His order sparked a war of words with Australian billionaire Scott Farquhar, co-founder of software company Atlassian, who described it as “something from the 1950s” and encouraged Tesla employees to join his company at the place.
Mr Wynn said the main thing was many employers found that employees weren’t as productive when working from home.
“I actually have a few employers who have taken more people into the office on short-term contracts to deal with the backlog because people working from home aren’t as efficient,” he said.
It depends on the job, though.
“In the IT industry, they’re on deadlines where a project has to be completed by X, so the employer doesn’t care when you do it,” Wynn said.
“The roles where there is a daily workload to do, I think those are the ones that are shrinking a bit.
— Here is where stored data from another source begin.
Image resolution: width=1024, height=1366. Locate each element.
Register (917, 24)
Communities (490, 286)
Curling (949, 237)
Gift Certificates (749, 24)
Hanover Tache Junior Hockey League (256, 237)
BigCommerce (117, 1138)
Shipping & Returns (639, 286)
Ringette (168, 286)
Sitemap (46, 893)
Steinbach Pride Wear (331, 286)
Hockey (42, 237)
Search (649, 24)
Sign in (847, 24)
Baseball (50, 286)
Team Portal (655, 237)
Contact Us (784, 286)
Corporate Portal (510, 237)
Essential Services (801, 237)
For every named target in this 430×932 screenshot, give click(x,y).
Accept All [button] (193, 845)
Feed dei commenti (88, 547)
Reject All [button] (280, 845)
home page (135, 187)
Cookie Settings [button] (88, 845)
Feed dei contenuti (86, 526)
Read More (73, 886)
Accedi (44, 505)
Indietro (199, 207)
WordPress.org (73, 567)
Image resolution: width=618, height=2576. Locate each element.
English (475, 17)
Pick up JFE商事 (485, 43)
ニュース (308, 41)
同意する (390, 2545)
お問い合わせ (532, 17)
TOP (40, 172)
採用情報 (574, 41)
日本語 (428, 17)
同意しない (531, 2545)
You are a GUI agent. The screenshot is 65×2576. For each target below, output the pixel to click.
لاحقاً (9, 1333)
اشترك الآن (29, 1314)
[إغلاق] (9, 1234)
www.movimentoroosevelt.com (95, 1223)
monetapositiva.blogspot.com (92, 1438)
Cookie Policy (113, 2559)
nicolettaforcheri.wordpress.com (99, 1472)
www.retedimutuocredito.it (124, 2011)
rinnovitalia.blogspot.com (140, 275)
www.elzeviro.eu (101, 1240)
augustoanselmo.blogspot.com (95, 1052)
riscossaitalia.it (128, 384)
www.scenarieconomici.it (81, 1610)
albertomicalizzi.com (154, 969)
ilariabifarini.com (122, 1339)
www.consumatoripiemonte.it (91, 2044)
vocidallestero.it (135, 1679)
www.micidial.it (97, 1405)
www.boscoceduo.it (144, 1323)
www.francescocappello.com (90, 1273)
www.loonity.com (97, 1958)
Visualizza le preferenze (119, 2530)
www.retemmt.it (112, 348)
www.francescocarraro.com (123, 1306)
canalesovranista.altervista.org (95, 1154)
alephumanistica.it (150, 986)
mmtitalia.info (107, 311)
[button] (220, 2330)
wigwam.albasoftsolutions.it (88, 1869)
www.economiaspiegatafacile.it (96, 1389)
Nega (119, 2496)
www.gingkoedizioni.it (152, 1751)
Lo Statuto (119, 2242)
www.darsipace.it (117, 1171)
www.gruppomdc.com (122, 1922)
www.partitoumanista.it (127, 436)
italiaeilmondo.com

Unfortunately, what employers are finding in those kinds of roles is that they need more access, people don’t answer phone calls and emails as effectively.
“I’ve never seen it so bad”
Mr Wynn said employers across all sectors were grappling with massive skills shortages after international borders closed during Covid.
“I’ve been doing this job for 13 years, I’ve never seen it look so bad,” he said. “It’s been the worst and hardest thing it’s been to find people.”
He said it was “all the way”.
“Sales people, technicians, a bit of IT that we’re also struggling with, but even the most basic roles that don’t require any experience like receptionists, we’re even struggling to find them right now,” said he declared.
The skills shortage caused by the loss of backpackers and students abroad has been compounded by a change in attitude during Covid.
“Since Covid, a lot of people are hesitant to go into a job unless it fits their criteria,” he said. “Job seekers are more specific about what they want, but on the other side of the fence, employers who have to recover from Covid are more specific about what they want.
“The two parties are growing further and further apart.”
The rapid change was pointed out earlier this year in a survey that found more than half of under-35s would quit if their job prevented them from “enjoying life”.
But results from Randstad’s Workmonitor study, which surveyed 35,000 employees in 34 countries, suggest the so-called ‘big quit’ was less of a Down Under phenomenon, with just 26% of Australian workers saying they had quit a job because that hadn’t been the case. do not relate to their personal life, compared to 34% globally.
“The big quit isn’t happening in Australia,” Mr Wynn said.
“If that were the case, we wouldn’t have any trouble finding people. Australia is a very different market, it’s much larger and it’s not as easy for people to change jobs. The distance between employers is much greater than in the UK or America.
He added: “A lot of people who still have their jobs show loyalty to the employers who kept them thanks to Covid. They’re not really moving, but if they are, they’re looking for much higher rates of pay than the labor market pays.
australia unemployment rate fell to a 48-year low of 3.9% in April, the lowest monthly figure on record.
Despite falling unemployment, wage growth remained sluggish, rising just 2.4% on the year to the March quarter – largely outpaced by soaring inflation, which saw consumer prices rise 5.1% over the of the same period.